■ 阅读文本:
################

苏 锰(天津大学建筑学院 天津 300072;扬州大学建筑科学与工程学院 江苏扬州 225127 )
张玉坤(天津大学建筑学院 天津 300072)
谭立峰(天津大学建筑学院 天津 300072)
从元末明初,再到清代,随着大航海时代的来临,我国沿海地区遭受了以倭寇为首的来自海上的安全威胁,明清政府在东南沿海建立了由卫所城、堡寨、炮台、烽墩等组成的海防军事工程体系加以应对。江浙地区作为海防的重点区域,更是花费巨大人力物力规划建设了以海塘为屏障,以墩、堡为支撑,在空间结构上紧密联系、功能上相互支援,点、线结合的“海塘——墩堡”海岸防御工程体系。
位于江浙沿海的海塘是一种绵延千里的滨海堤墙①据《中国土木建筑百科辞典》,海塘又称陡墙式海堤,是一种沿海岸以块石或条石等砌筑成的陡墙式防御工程。,它与长城、大运河并称为中国古代三项最伟大工程,也被称为“东海长城”(图1)。海塘在历史上曾经是江浙海防体系的重要组成部分,但在以往对于中国古代海防遗产和海防聚落体系的研究中,却没有得到应有的重视,而仅仅将其视为一项水利工程。对海塘和墩堡海防军事聚落在空间分布、防御机制等方面的联系加以研究,将深化和完善对于我国古代海防体系和海防遗产的认识。而从海防的角度对海塘的历史沿革、空间布局、建筑形制等进行研究还将提供新的视角,拓展对于海塘遗产价值的认识,为遗产保护提供依据。

################

■ 所给材料:

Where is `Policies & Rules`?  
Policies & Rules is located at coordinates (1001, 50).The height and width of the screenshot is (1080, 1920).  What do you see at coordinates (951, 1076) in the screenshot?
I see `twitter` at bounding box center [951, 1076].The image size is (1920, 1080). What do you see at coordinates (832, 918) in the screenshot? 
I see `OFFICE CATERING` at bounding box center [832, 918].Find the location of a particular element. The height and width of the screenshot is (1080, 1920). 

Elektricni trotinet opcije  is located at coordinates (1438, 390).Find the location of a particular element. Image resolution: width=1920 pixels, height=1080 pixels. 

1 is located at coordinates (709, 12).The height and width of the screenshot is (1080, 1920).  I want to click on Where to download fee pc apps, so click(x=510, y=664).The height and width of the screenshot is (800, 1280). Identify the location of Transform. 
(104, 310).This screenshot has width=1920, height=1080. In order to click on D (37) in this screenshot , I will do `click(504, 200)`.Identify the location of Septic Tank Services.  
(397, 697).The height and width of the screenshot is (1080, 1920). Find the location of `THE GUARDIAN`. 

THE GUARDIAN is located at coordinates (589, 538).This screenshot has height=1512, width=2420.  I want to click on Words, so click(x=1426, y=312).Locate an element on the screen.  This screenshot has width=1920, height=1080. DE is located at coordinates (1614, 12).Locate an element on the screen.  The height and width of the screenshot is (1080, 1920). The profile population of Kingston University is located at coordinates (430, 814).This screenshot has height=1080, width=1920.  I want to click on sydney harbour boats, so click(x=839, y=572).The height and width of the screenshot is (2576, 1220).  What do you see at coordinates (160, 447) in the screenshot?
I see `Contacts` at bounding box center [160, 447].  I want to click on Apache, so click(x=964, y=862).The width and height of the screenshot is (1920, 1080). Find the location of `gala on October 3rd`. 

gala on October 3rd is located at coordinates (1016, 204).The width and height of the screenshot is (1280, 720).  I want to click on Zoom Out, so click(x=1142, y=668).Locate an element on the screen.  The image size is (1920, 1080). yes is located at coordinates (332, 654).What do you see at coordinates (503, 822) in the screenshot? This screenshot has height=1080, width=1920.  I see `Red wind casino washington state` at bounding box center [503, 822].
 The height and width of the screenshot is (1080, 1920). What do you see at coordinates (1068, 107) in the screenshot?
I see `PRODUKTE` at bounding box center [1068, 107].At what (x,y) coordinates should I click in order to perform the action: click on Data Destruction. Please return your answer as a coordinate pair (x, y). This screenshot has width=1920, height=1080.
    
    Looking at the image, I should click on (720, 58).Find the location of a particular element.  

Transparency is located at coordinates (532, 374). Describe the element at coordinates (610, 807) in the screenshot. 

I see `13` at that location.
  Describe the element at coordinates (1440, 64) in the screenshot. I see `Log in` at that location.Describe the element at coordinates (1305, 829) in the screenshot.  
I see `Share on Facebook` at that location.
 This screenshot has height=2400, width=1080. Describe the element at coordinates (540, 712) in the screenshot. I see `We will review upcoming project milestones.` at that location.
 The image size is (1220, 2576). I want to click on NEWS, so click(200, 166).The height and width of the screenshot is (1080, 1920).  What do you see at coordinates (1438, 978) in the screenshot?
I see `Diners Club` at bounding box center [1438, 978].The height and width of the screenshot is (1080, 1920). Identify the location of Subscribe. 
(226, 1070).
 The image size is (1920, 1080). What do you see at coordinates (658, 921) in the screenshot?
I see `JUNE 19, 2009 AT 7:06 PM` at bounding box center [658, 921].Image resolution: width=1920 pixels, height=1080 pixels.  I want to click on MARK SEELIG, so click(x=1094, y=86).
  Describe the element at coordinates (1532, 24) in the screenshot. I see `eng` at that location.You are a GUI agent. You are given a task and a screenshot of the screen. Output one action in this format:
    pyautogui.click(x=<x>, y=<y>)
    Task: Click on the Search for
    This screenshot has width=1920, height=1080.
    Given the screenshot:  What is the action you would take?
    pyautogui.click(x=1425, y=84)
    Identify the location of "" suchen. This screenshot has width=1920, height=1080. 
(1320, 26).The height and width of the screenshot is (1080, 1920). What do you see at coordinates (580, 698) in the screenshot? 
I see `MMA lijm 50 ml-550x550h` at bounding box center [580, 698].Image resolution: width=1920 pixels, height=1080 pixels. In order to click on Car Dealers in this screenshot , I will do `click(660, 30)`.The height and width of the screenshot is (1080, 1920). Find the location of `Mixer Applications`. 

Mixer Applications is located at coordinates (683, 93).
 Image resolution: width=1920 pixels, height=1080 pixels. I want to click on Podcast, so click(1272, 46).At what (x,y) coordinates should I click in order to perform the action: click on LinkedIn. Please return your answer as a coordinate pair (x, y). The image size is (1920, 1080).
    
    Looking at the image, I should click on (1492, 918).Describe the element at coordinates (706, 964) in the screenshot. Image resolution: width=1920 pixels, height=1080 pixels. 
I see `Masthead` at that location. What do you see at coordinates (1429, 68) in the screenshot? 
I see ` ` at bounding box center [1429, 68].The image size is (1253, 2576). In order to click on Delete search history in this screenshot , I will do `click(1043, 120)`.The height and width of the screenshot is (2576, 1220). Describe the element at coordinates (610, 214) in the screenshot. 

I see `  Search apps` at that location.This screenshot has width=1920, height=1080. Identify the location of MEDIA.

################

■ 题目要求:
1: 根据关于江浙海塘与海防体系的阅读文本回答:
(a) 明清政府在东南沿海建立的海防军事工程体系由哪些设施组成?
(b) 海塘与哪两项工程并称为中国古代三项最伟大工程?
(c) 在以往的研究中,海塘仅仅被视为什么?
2: 请接着这篇关于江浙海塘海防体系的阅读文本往下写。
作答时无需参考这些条目。

■ 参考答案:
1:
(a) 由卫所城、堡寨、炮台、烽墩等组成。
(b) 长城和大运河。
(c) 一项水利工程。

2:
最早关于“海塘——墩堡”海岸防御工程的记载可追溯到春秋战国时期越国防御吴国水军进攻的“石塘”和“防坞”。 据《越绝书》记载,石塘者,越所害军船也,去县四十里。防坞者,越所以遏吴军也。可见“石塘” 是一种在沿海港湾阻挡敌人军船靠岸登陆的石砌防御墙。石塘修筑在绍兴以北四十里的海边(图2),其长度大约420米②据《越绝书》记载:“防坞者,越所以遏吴军也,去县四十里。石塘者,越所害军船也。塘广六十五步,长三百五十三步。去县四十里。”。防坞则是一种小型军事堡垒,对被石塘屏障的海岸进行警戒和防守,它与石塘共同构成了最初的“海塘——墩堡”防御体系的雏形。
我国有文字明确记载修筑海塘的开始时间,学术界一般认为是东晋。公元399年,孙恩、卢循领导的农民起义在浙江爆发,起义军以翁洲(舟山岛)为根据地,频频攻击江浙沿海地区。为抗击起义军,吴国内史袁崧和虞潭在当时的长江三角洲前缘(今上海青浦山南)修筑防海垒抵御,名为“沪渎垒”[1]。《晋书·孙恩传》载,吴国内史袁崧筑沪渎垒,缘海备恩③据《资治通鉴》载:“吴国内史袁崧筑扈渎垒,以备孙恩”。《晋书·卢循传》云:“修扈渎垒,以防海寇”。文中“扈渎”即今上海地区。“恩”即东晋农民起义领袖孙恩。后文的“海寇”也是指孙恩领导的海上起义军。。学界认为“垒”即最初的海塘称谓。而根据《说文》的解释“垒,军壁也,墼也,积堑为墙壁”。可见最早的海塘——“防海垒”就是出于军事目的而修建的海岸防御工事。
到了隋唐,政府在江浙沿海的楚州等地派兵驻防并屯田[2],海涂不断得到开发,沿海的盐业和种植业得到发展,海塘和墩堡也在前代的基础上得到延伸和增筑。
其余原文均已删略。